I sat down at my desk, took a deep breath, removed my Buddy Holly spectacles and gave them a polish with the end of my outdated flower-power tie. Then I glanced up at the clock with its faded Roman numerals. It was 8.30 a.m. on Thursday, 4 September 1980, the first day of the autumn term. My fourth year as headteacher of Ragley-on-the-Forest Church of England Primary School in North Yorkshire had begun.

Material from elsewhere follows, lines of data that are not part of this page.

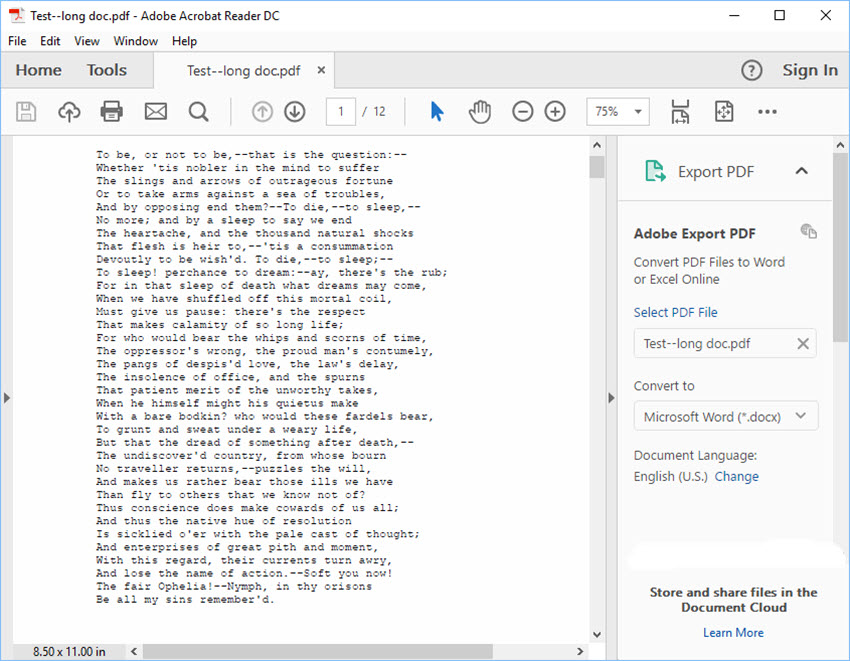Viewport: 850px width, 661px height.
Task: Open the Find text magnifier icon
Action: click(x=198, y=111)
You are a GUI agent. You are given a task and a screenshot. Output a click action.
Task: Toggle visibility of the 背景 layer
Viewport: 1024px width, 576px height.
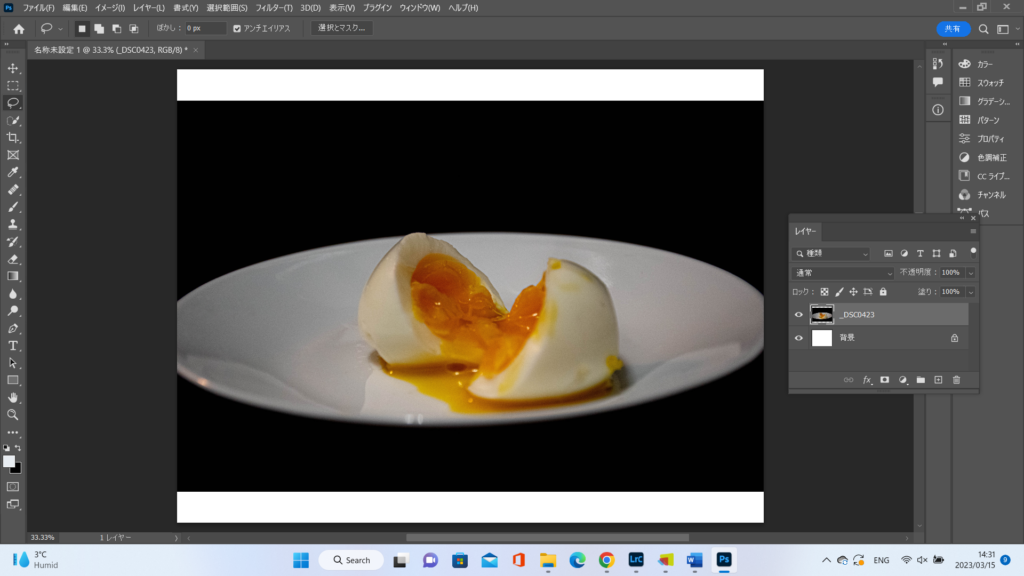(798, 338)
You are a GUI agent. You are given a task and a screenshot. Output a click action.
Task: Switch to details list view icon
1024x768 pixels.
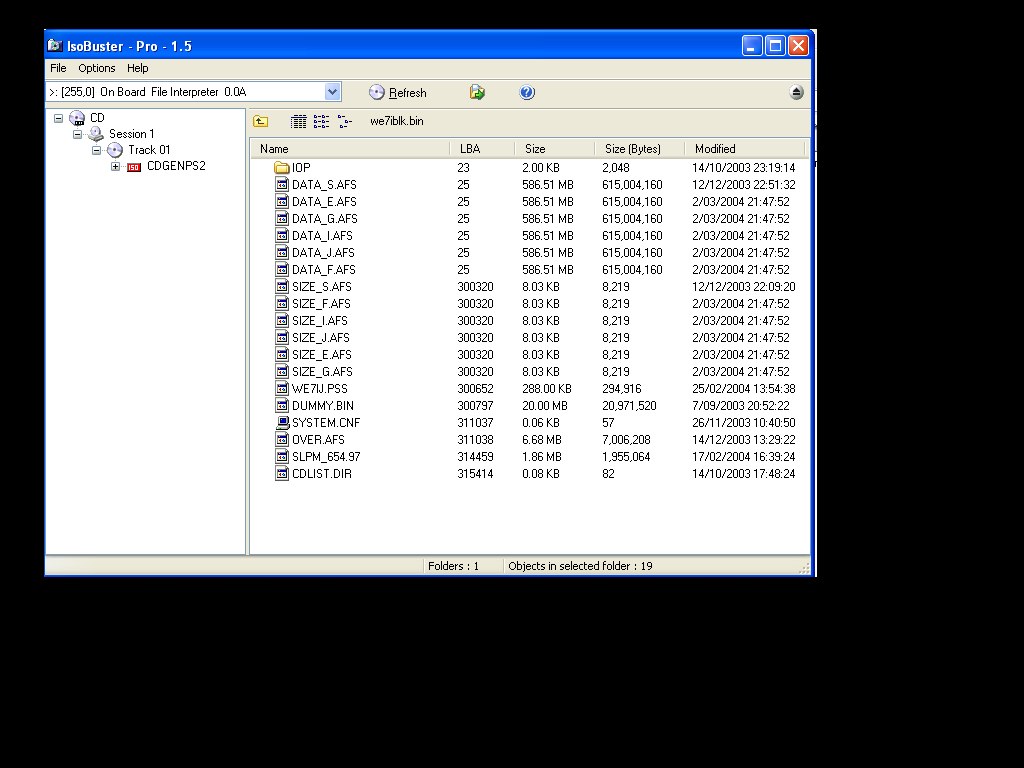(x=298, y=122)
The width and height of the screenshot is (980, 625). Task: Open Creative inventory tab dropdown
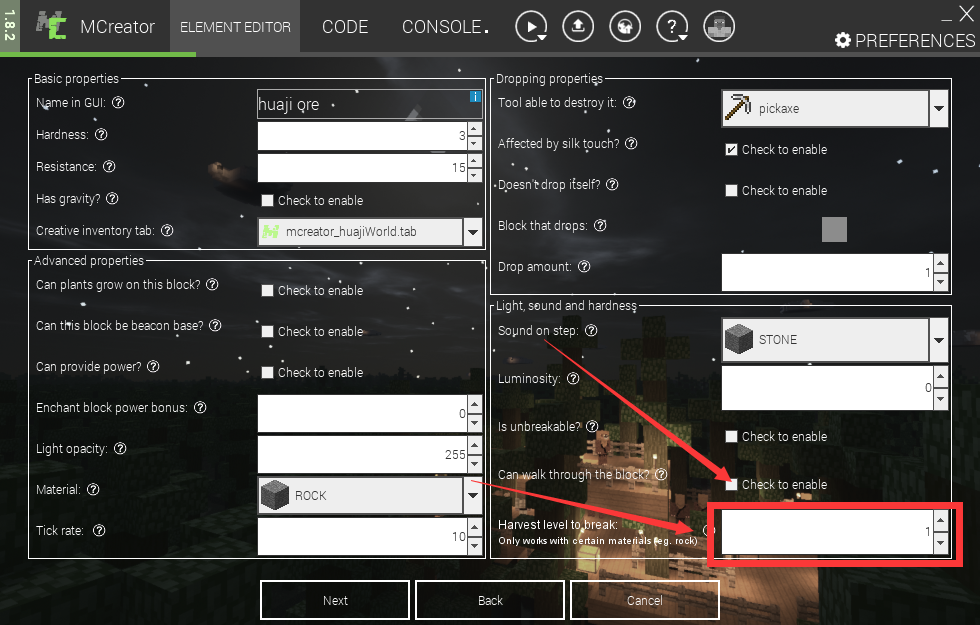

Anne Grainger, the deputy headteacher, walked into the office and glanced back at Mrs Brown. ‘Happy days are here again,’ she said. Anne, a slim, attractive brunette who looked nothing like her forty-eight years, was a wonderful teacher of the reception class and a loyal supporter of Ragley School. She also had the priceless qualities of patience and a sense of humour.

‘Mrs Brown wants her Damian to be smiling on the class photograph tomorrow,’ I explained.

‘And pigs might fly,’ retorted Anne. She glanced down at my feet. ‘Like the new shoes, by the way,’ she added mischievously.

I looked self-consciously at my new, trendy Kickers shoes peering out beneath my flared polyester trousers. Changing fashion had gradually crept up on us in Ragley village but the image of the new-look Eighties-man was clearly a far-off dream for me. The frayed leather patches on the elbows of my blue-checked herringbone sports jacket were not exactly at the cutting edge of fashion.

‘Thanks, Anne,’ I replied sheepishly. I glanced out of the window at the playground, which was filling up with excited children and the mothers of the new starters. ‘I think I’ll get some fresh air,’ I said, ‘and, hopefully, see a few friendly faces.’ I unwound my gangling six-foot-one-inch frame from the wooden chair and attempted to flatten the palm-tree tuft of brown hair that refused to lie down on the crown of my head.

Anne grinned and glanced up at the clock. ‘Don’t be long, Jack. Vera will be giving out the new registers in a few minutes.’

The giant oak door creaked on its Victorian hinges and I hurried down the worn steps on to the tarmac playground surrounded by a waist-high wall of Yorkshire stone and topped with black metal railings. Mothers and children were walking up the cobbled school drive. I waved and they smiled in acknowledgement. They all looked relaxed with the exception of the furtive Mrs
Winifred
Brown, who, to my surprise, disappeared suddenly round the back of the cycle shed and I wondered why she was going in that direction.

At the school gate, under the canopy of magnificent horse-chestnut trees that bordered the front of our school, eight-year-old Heathcliffe Earnshaw and his seven-year-old brother Terry stood staring up into the branches.